Presenting sexting work at Im/mobile Youth: Interdisciplinary Perspectives on Spatial and Temporal Change in Young People’s Lives, University of Manchester

By Jerome Turner on April 9th, 2016


On April 1st I attended a conference at University of Manchester organised by, but not limited to, postgraduate students (namely Laura Fenton).

I had been invited along with colleagues from HELS to present co-creation pilot work we’d undertaken with school children on sexting and we framed this work not necessarily in terms of the mobilities of the children themselves, or other participants, but focusing instead on the movement of the images themselves.
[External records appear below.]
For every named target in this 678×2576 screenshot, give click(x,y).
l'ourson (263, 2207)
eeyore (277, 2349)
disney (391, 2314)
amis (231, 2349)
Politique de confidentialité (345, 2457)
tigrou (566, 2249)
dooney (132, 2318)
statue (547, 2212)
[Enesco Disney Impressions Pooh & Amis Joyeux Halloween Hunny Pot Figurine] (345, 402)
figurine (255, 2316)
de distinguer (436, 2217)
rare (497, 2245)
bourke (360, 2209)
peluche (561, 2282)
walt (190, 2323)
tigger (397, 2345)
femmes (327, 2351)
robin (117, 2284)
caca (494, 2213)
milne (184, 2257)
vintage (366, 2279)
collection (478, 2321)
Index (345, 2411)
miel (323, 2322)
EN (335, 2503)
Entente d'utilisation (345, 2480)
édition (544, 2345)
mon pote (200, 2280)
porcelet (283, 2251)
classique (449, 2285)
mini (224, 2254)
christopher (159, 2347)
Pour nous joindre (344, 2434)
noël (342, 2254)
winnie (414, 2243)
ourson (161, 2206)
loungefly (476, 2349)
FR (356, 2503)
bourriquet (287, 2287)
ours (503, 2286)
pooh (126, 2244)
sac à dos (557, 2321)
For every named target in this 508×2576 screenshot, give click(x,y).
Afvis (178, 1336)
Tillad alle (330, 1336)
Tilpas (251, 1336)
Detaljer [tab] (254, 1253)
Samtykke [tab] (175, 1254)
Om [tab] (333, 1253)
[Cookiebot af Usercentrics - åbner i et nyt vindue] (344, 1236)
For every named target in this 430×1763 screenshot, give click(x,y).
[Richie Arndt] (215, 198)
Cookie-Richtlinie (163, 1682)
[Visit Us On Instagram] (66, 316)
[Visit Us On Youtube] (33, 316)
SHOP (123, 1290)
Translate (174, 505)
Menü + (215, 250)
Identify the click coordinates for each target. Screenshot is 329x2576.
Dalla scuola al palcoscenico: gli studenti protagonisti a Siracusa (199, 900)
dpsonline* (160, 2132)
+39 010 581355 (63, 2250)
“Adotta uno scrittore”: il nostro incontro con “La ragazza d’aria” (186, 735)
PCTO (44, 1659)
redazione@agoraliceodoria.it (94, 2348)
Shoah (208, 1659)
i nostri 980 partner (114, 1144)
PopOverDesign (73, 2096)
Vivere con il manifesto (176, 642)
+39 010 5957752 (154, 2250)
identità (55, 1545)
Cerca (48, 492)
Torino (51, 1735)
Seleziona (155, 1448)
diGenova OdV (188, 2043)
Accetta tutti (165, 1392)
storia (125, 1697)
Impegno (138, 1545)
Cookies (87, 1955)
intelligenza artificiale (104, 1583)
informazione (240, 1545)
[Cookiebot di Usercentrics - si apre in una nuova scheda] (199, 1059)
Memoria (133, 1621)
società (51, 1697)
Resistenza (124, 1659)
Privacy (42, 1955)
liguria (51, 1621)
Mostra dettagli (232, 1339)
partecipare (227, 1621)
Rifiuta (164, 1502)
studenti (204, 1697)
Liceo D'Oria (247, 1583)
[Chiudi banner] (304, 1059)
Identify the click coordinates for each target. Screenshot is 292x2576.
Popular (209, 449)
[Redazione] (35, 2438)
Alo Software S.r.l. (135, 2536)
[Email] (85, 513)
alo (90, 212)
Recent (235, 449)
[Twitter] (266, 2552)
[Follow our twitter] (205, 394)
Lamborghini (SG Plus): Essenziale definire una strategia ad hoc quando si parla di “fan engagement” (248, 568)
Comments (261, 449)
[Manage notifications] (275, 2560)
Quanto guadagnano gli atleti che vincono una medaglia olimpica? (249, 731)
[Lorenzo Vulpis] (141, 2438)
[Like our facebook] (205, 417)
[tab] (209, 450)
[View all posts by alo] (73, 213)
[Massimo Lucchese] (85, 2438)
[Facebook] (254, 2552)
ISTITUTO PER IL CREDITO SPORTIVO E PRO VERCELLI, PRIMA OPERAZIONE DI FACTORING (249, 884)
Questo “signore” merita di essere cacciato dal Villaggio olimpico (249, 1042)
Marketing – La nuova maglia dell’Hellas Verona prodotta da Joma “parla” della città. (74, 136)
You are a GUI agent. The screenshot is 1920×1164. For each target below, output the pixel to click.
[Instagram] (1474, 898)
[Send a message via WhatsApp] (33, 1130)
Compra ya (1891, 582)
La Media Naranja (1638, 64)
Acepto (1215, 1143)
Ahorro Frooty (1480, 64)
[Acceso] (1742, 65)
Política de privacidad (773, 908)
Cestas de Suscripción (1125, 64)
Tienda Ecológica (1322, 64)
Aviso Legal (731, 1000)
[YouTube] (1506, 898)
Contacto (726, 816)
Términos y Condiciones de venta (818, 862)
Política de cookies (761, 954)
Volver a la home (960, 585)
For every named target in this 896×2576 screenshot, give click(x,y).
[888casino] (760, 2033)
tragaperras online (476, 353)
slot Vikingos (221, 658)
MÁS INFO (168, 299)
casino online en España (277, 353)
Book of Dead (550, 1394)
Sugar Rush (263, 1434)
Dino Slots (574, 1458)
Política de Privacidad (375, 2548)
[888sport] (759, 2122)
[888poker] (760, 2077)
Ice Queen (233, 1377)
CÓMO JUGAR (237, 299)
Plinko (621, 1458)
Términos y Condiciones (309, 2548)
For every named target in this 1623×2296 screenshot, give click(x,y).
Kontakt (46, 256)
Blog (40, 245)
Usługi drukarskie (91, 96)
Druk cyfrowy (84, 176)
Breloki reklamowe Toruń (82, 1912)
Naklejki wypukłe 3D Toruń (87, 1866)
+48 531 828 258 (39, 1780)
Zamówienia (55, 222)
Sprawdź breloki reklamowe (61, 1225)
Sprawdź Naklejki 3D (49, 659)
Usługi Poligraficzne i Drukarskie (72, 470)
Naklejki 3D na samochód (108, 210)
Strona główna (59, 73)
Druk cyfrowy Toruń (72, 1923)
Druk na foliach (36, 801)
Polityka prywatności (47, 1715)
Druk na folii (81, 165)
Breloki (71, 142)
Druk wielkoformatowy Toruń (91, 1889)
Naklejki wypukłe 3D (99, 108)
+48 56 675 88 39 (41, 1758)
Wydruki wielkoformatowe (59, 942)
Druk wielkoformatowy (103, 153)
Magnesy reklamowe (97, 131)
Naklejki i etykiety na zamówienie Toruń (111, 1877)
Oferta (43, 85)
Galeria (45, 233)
My own thinking here imagines the images running along expected routes in terms of those initial senders (from boyfriend to girlfriend, for example), but then, for one reason or another, being kicked out of that trajectory along another path, on and on so that the original sender has no control over the image as it spreads digitally, online.

If I relate this to some recent thinking about my own PhD, which explores a much more defined grouping or network around a local Facebook page, I realise that not every communication is contained within such a walled garden. While I’m thinking in terms of hyperlocal as a field, and the way that ‘game’ is played (Bourdieu, 1993; Postill, 2011), this isn’t always an appropriate framing. The communications taking place as the result of one image being spread around an un/desired audience is a much messier “space of flows” (Castells, 2000) – and probably even this idea of a space feels like it goes too far.

Anyway, that’s what settled in my mind – as ever with events slightly outside of our own setting (I don’t consider myself a youth studies academic… yet!) you never can tell what you will get out of it, but this in itself was useful thinking. The papers were well presented, and it was good to see perspectives from other ethnographic work, including some interesting takes on using digital online tools in engaging young people – I’m at the end of my data gathering process now, but it’s always good to get a sense that you’re roughly doing it right.


Bourdieu, P. 1993. The field of cultural production: Essays on art and literature, Columbia University Press.
Castells, M. 2000. The rise of the network society: The information age: Economy, society, and culture, Blackwell Publishing.
Postill, J. 2011. Localizing the Internet: an anthropological account, Berghahn Books.